Many moons passed before receiving any word from Othranos’ expedition party. On the edges of the Great Valley, a serf spotted a shadowy figure out in the misty distance on a cool summer’s night. Approaching slowly, the figure collapsed in dirt in exhaustion as the mangled, bloody corpse laid to rest. His face torn apart and legs shriveled, Othranos’ trusted advisor Ruitath let out his dying words, “…Run…” The report spread wildly through the Valley until it reached Othranos who was struck with grief. Saving his sadness, Othranos equipped his rage, fastened his armor, and gathered his remaining strong men to hunt down the savage that had slaughtered his people.
When reaching the outskirts of the Great Valley, Othranos’ company awaited cautiously for the enemy they knew of not. In paralyzing silence, a low shaking was felt beneath the ground, as what appeared to be a sinkhole began forming in the middle of the troop with increasing intensity. Soldiers began to back away when a red, black, and ferocious beast of immensity leapt from the sands and burst forth clutching Othranos and swallowing him whole. Horrified, the once brave men turned and fled like fearful-maidens. This creature, known throughout the ages as the Decorpisect, was a malicious and murderous beast cursed to the world beneath the sands. The massive creature, body scorching with hellfire, reared back its head crying with the sound of a thousand tortured souls.
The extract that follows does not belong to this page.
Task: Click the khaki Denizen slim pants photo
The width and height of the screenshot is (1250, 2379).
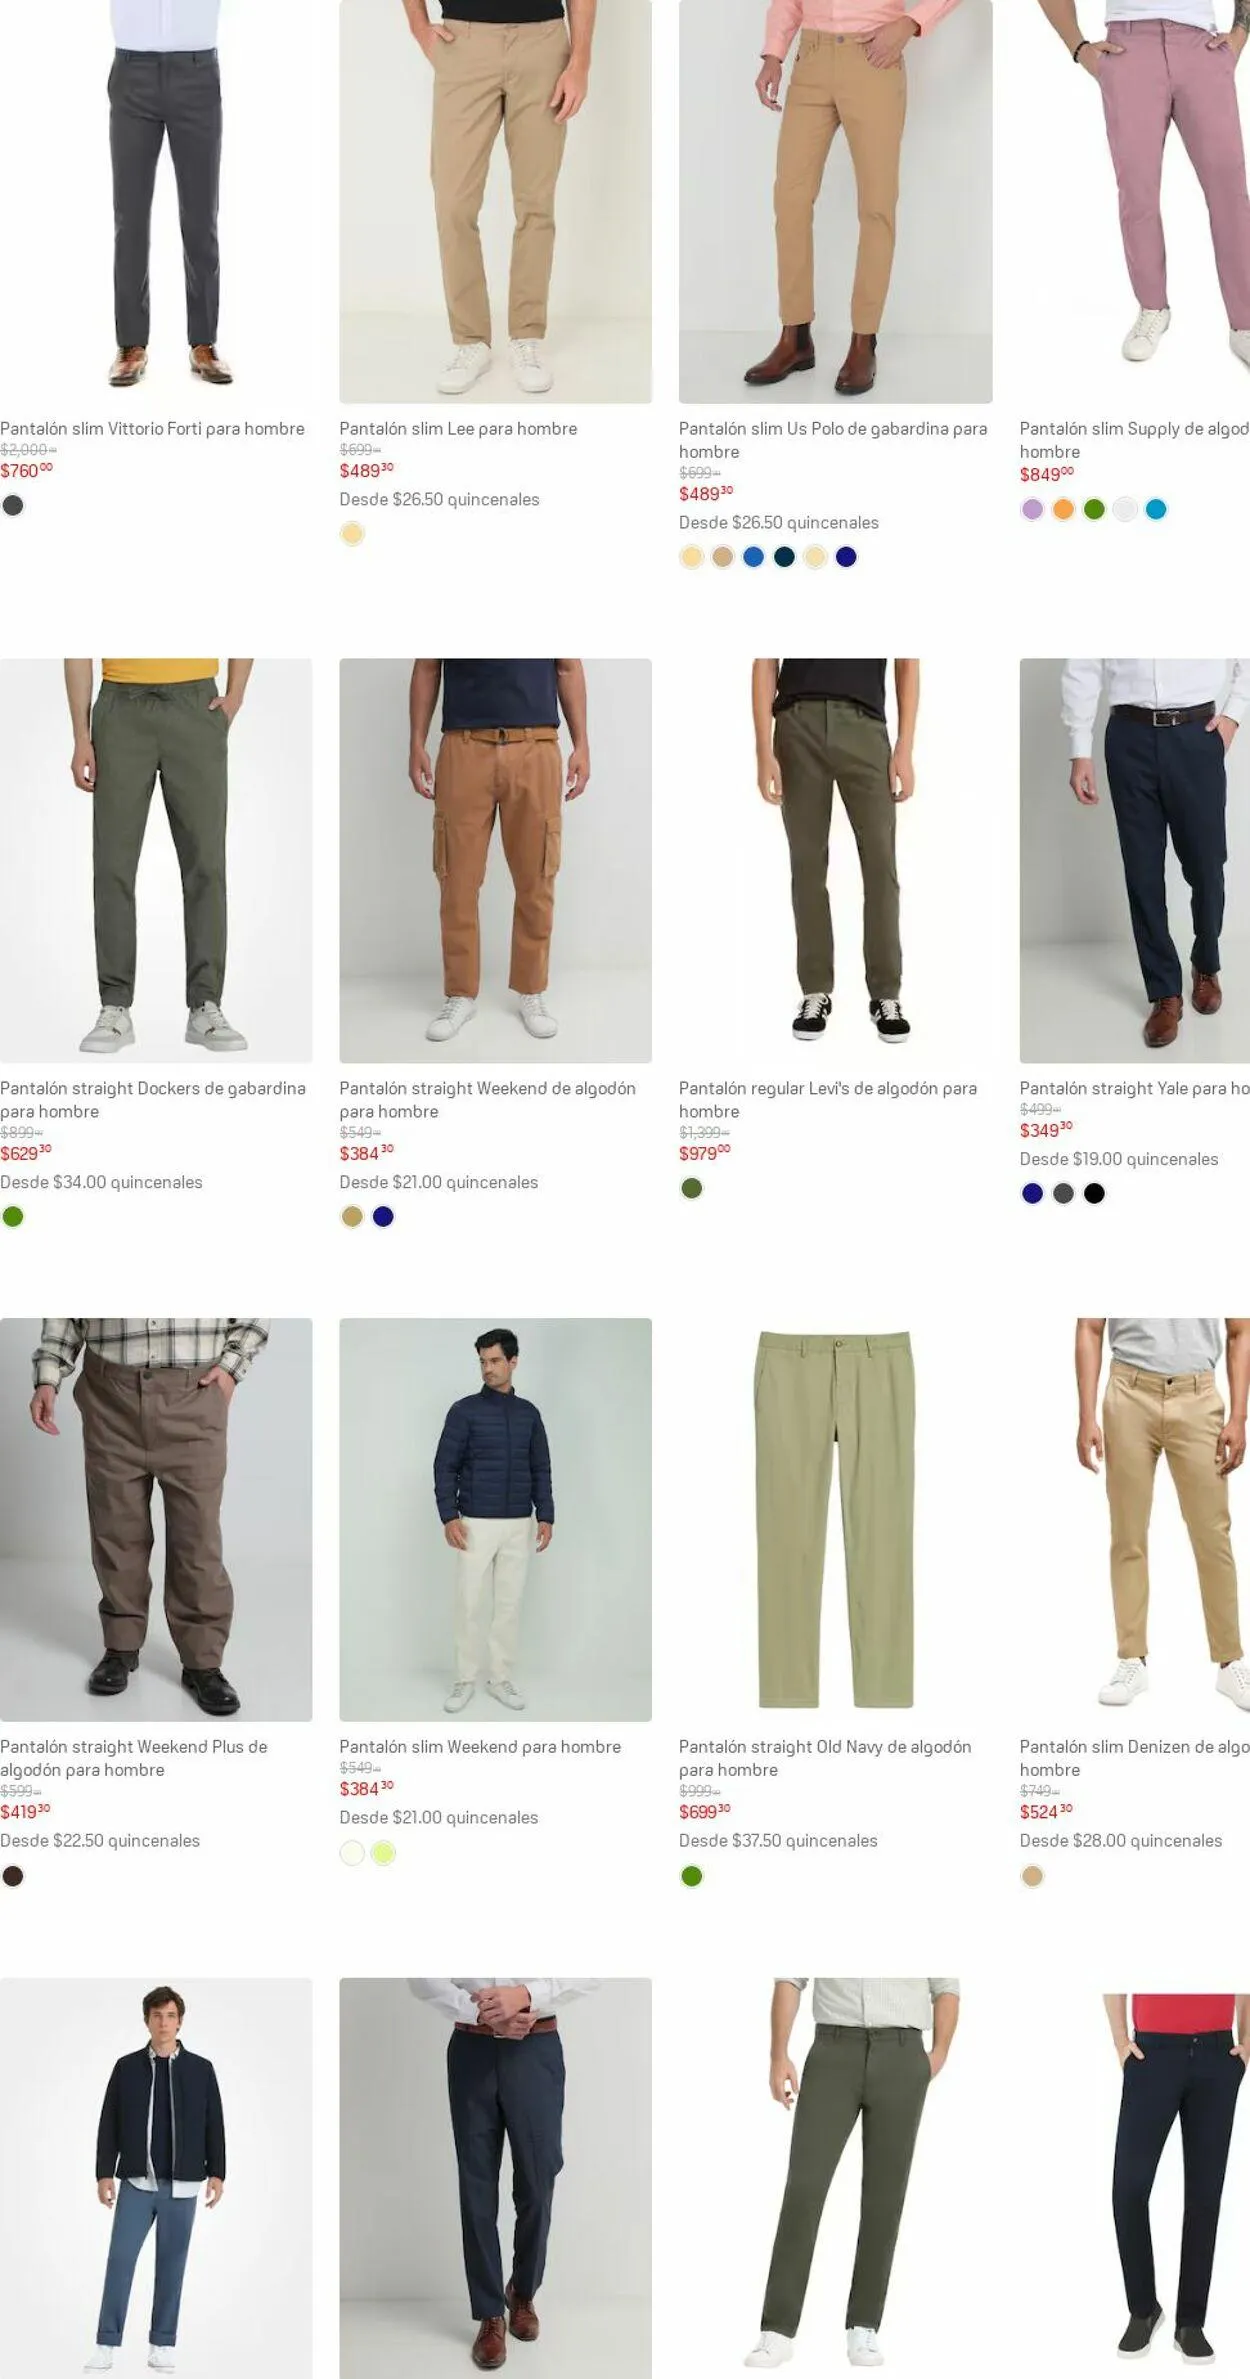Action: point(1160,1519)
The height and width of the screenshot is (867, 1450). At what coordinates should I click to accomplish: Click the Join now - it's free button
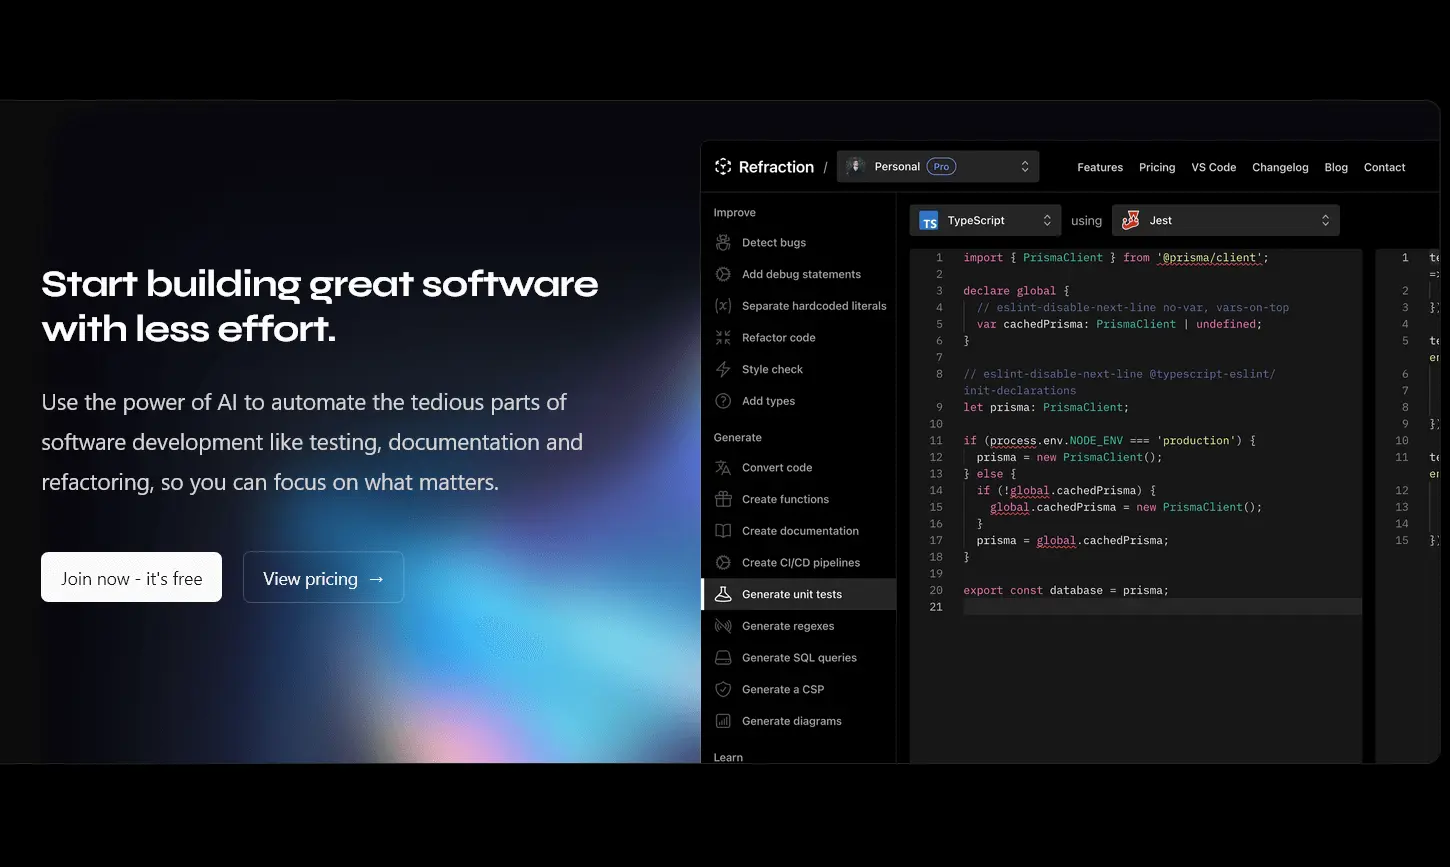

Spikes sharper than a khopesh, mandibles scraping, and eyes that pierced the heart of men, the intimidating brute stood nearly one hundred blades high. Thought to be a myth, the unnamed secret son of Nebuchadnezzar, king of Babylon, once was a man, known for pursuits in the satanic arts. Giving into his passions, the man disappeared, and legends began to form. The creature was said to be banished to wander the earth for an eternity as punishment for unforgivable acts. Protective of its desert home, the foul demon was not apt to liking company.
Hearing the howl from afar, Othro gathered his weapons, armor, and remaining men to the site of the dreadful sound. The Decorpisect began to pillage the outskirts by tearing up fields and devouring livestock. Othro met Othranos’ men fleeing in panic and learned of his father’s ruin. Rallying all his men with vengeance in his heart, Othro’s band of men charged with zeal, javelins in grip, towards that Decorpisect of ancient. Battle cries rang out on both sides as foot steps shook the Valley. Bending down towards Othro’s men, it seized a dozen men in one pincer and threw two into his gaping mouth. Satisfied by its morsel, the fiend turned to down more of the Othron, before Othro, son of Othranos and guardian of the realm, took up his spear and heaved with the strength of the gods at its abdomen of armor-skin. Letting out a putrid, revolting screech as the pike tore threw flesh, the beast responded with dropping the remaining soldiers, shattering their spines, ripping their innards, and stomping the remains into the sandy terrain. As the beast cowered back from the injury, Othro took one of his men’s pike’s and threw again this time at its heart. Penetrating its heart, the few in company were given the opportunity to pounce. The men tore at its legs while the demon aimed to tear out the javelin. Wielding the courage of a lion, Othro once more threw a spear this time at its neck as the Decorpisect collapsed into the hot sand with humiliation and a gory carcass. A broad sword in hand, Othro plunged a blade into its skull as black blood oozed from the scaly source.
And so from that day forth, Othro was known throughout the Valley as Othro, Demon Slayer of the Sands. Peace returned to the Great Valley and the Othron enjoyed peace for generations.